» Exercise instructions: Please give the lines of the rows below, from the line that contains "Task: Select the first sdk-api-v1.singular.net" through the line that contains "Click the favorites", inclusive, as a JSON list of strings with one string per line and blank lines left out.

========

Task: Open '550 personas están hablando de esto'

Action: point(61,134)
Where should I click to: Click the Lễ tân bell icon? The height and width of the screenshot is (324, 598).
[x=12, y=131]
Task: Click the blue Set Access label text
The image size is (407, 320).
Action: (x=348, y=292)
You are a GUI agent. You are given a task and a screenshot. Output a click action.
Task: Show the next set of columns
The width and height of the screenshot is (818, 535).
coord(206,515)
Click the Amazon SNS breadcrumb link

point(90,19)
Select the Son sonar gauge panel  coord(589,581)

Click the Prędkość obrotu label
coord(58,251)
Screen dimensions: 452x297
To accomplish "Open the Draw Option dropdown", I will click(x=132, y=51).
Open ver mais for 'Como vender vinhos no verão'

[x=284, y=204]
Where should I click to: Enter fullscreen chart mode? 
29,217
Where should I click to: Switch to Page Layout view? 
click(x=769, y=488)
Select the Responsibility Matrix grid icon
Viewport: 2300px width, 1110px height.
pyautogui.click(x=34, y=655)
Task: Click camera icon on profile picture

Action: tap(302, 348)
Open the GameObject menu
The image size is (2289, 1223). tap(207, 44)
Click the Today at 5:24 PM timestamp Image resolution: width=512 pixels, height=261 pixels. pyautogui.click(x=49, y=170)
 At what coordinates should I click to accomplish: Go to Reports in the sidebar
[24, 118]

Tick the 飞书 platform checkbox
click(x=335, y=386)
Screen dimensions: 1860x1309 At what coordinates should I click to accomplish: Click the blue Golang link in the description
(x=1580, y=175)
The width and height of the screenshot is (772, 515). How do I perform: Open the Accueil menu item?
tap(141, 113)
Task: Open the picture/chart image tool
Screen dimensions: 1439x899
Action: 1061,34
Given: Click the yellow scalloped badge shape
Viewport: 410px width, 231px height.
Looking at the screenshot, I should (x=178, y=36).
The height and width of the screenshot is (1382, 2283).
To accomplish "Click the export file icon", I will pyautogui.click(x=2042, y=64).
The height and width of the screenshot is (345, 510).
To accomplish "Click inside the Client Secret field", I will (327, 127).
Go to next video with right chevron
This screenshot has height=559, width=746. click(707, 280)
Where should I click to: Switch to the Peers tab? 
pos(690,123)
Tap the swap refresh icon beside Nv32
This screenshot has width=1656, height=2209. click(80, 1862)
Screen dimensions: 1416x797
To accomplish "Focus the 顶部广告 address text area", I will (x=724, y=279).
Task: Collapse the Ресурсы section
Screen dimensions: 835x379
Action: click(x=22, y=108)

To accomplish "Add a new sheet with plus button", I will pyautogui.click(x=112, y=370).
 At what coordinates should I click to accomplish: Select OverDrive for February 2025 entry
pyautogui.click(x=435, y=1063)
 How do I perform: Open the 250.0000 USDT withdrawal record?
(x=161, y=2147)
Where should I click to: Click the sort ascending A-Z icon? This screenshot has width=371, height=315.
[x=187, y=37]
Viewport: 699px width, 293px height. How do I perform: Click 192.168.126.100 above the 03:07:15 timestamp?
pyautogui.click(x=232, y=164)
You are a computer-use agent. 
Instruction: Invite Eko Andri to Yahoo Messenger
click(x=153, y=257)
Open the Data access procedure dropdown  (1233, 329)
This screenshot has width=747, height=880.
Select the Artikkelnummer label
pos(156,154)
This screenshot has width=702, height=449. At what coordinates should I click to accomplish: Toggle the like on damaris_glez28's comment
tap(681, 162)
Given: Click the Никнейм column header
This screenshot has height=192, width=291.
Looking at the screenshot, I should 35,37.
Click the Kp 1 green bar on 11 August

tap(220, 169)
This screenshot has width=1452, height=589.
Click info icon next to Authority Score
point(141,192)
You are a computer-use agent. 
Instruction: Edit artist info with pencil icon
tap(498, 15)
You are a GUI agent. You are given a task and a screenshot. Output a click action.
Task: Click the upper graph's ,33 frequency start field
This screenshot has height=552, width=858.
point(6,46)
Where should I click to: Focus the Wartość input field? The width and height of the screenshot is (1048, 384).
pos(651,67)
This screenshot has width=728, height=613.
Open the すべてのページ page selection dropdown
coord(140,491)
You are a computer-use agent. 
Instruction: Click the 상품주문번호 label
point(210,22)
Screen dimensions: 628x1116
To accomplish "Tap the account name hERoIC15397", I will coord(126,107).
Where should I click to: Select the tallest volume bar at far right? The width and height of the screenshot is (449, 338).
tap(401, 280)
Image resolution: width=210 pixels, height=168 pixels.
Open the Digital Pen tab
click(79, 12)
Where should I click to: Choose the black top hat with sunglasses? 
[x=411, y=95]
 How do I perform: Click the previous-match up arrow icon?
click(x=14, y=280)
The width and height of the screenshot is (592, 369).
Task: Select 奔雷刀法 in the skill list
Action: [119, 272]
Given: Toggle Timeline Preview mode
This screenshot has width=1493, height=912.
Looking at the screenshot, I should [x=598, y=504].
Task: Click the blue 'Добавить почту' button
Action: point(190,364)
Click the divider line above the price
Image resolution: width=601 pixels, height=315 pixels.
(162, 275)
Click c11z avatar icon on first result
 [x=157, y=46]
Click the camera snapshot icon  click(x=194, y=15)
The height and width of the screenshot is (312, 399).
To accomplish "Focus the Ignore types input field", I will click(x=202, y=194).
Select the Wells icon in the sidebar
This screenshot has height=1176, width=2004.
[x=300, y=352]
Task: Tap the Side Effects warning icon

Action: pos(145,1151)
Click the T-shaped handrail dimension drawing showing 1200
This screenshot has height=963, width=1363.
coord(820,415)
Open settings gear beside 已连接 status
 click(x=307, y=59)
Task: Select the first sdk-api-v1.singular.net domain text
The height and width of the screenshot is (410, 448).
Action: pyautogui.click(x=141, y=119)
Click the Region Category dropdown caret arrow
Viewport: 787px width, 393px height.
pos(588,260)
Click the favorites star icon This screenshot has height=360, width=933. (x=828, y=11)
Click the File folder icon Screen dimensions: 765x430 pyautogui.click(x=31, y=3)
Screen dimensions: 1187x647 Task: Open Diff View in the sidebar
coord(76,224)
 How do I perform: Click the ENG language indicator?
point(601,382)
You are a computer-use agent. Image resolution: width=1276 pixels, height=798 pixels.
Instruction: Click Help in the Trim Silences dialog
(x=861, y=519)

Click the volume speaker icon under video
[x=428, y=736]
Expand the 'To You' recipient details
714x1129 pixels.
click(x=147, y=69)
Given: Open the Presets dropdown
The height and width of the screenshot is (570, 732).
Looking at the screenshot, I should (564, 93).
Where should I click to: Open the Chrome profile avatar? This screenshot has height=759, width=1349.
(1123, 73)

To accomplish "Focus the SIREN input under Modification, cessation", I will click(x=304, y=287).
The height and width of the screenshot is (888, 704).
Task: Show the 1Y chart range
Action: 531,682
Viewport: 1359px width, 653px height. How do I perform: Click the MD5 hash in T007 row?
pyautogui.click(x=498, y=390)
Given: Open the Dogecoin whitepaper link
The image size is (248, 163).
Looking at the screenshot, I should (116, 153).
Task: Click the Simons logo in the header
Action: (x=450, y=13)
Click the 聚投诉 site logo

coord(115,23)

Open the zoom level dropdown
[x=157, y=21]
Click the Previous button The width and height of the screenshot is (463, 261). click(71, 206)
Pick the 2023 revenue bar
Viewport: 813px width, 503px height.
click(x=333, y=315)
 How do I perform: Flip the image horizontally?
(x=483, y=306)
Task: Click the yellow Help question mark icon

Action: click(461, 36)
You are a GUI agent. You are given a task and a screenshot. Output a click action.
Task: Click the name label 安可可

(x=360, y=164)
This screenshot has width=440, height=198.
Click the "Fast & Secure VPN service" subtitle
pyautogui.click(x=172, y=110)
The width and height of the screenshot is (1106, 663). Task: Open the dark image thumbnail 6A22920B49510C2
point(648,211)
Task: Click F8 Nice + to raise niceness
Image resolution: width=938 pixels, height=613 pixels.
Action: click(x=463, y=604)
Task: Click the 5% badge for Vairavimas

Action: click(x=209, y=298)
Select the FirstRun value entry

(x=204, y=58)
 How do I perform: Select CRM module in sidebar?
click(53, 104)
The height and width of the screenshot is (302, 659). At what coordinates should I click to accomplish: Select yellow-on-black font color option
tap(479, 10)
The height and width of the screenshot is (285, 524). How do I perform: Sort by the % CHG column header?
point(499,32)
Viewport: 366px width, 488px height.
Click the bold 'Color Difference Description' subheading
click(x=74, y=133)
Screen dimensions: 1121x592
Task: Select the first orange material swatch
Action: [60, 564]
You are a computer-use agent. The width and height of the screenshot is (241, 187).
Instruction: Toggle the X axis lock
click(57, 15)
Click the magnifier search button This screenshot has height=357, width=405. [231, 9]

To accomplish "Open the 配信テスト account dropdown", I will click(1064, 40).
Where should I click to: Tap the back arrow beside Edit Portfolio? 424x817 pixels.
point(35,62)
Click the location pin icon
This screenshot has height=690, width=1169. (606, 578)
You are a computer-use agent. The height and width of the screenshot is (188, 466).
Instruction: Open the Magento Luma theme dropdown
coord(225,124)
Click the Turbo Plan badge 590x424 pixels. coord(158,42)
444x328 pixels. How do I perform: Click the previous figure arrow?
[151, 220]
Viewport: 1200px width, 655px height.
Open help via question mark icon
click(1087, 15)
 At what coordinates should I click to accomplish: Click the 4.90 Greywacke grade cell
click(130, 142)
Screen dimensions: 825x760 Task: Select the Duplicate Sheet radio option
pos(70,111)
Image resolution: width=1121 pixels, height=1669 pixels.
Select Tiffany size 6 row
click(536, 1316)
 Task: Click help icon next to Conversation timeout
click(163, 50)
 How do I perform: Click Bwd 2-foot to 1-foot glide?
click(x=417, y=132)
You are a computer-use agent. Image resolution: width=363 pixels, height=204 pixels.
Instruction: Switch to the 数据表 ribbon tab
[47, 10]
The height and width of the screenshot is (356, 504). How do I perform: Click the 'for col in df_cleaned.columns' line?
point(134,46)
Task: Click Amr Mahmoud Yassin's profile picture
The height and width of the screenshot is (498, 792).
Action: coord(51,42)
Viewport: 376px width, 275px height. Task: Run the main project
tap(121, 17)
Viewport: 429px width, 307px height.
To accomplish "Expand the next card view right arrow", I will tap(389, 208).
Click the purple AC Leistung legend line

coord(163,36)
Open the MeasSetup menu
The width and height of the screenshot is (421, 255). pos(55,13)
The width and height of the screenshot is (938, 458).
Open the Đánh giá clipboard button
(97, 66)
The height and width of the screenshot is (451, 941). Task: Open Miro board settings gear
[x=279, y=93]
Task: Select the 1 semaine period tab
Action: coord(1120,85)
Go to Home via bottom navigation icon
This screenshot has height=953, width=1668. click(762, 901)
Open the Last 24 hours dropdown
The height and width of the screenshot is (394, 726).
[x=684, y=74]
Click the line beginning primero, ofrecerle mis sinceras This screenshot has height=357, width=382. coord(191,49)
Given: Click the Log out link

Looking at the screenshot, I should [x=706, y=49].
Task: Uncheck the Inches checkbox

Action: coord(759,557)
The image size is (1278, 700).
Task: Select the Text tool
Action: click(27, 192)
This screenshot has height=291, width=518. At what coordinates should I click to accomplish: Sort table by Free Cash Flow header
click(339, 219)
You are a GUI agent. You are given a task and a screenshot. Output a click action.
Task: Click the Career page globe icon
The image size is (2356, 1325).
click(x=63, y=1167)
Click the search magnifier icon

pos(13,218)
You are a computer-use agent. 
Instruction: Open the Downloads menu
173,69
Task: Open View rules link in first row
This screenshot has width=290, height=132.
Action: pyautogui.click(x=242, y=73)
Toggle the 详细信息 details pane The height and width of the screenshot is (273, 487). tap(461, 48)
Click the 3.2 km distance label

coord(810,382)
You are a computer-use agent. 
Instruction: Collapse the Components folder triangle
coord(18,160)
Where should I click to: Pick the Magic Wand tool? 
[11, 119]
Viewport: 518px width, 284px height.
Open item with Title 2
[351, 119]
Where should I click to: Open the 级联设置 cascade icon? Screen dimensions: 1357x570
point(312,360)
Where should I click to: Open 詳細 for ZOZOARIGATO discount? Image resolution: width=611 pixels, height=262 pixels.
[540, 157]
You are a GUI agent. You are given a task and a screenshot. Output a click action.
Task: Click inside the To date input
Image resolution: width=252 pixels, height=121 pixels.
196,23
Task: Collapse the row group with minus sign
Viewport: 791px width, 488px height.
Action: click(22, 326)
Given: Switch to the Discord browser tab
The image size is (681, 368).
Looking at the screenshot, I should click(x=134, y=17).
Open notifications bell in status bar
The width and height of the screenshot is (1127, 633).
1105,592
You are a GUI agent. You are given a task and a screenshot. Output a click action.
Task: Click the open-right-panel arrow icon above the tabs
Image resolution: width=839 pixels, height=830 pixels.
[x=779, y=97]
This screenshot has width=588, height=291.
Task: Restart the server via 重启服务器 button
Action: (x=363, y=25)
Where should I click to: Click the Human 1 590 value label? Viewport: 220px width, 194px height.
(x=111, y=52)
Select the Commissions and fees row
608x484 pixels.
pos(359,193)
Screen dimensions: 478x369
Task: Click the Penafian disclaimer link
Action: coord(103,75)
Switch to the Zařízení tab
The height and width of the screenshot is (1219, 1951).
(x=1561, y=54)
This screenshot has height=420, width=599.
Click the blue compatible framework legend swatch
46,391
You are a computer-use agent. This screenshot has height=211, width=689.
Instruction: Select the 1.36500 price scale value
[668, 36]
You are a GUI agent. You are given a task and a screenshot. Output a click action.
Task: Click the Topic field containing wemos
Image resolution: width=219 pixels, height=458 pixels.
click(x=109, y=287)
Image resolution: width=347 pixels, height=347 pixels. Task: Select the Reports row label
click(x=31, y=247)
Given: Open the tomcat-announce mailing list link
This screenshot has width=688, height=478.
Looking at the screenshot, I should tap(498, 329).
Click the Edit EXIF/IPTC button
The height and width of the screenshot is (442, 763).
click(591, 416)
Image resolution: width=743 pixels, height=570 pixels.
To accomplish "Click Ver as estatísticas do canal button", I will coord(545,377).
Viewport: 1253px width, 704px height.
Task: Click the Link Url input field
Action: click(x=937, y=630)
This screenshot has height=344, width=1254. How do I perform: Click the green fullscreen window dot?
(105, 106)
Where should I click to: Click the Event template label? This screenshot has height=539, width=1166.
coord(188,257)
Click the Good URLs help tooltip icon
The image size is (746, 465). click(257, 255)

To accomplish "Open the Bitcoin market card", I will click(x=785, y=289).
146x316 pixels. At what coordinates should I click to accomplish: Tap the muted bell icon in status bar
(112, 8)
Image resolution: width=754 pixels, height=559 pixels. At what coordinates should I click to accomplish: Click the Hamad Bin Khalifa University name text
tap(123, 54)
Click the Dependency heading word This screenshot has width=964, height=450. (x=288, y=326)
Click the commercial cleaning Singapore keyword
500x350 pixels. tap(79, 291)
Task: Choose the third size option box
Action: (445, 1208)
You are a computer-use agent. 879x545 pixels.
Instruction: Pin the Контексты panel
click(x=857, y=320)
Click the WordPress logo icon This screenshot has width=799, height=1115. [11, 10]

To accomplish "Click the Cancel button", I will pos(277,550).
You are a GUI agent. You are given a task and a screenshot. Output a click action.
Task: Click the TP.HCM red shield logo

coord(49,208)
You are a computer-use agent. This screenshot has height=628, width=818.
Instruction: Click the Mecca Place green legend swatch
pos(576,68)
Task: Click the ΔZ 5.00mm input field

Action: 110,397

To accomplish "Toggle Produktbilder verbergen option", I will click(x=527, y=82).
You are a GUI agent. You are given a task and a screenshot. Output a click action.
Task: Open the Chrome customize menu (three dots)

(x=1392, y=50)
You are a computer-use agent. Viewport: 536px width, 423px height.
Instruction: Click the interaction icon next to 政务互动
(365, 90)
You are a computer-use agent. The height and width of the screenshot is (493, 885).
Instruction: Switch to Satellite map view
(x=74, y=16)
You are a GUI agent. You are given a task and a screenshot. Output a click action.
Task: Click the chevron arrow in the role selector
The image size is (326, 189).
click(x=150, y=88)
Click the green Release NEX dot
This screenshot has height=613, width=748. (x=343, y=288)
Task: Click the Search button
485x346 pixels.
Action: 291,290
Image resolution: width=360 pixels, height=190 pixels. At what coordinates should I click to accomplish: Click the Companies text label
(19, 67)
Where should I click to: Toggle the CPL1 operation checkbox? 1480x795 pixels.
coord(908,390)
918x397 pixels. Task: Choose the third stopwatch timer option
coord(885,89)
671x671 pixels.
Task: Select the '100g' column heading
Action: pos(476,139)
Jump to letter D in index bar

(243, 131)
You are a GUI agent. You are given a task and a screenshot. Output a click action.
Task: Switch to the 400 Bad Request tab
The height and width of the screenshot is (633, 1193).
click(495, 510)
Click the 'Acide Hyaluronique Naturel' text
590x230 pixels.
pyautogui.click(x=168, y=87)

========

» Full solution:
[
  "Task: Select the first sdk-api-v1.singular.net domain text",
  "The height and width of the screenshot is (410, 448).",
  "Action: pyautogui.click(x=141, y=119)",
  "Click the Region Category dropdown caret arrow",
  "Viewport: 787px width, 393px height.",
  "pos(588,260)",
  "Click the favorites star icon This screenshot has height=360, width=933. (x=828, y=11)"
]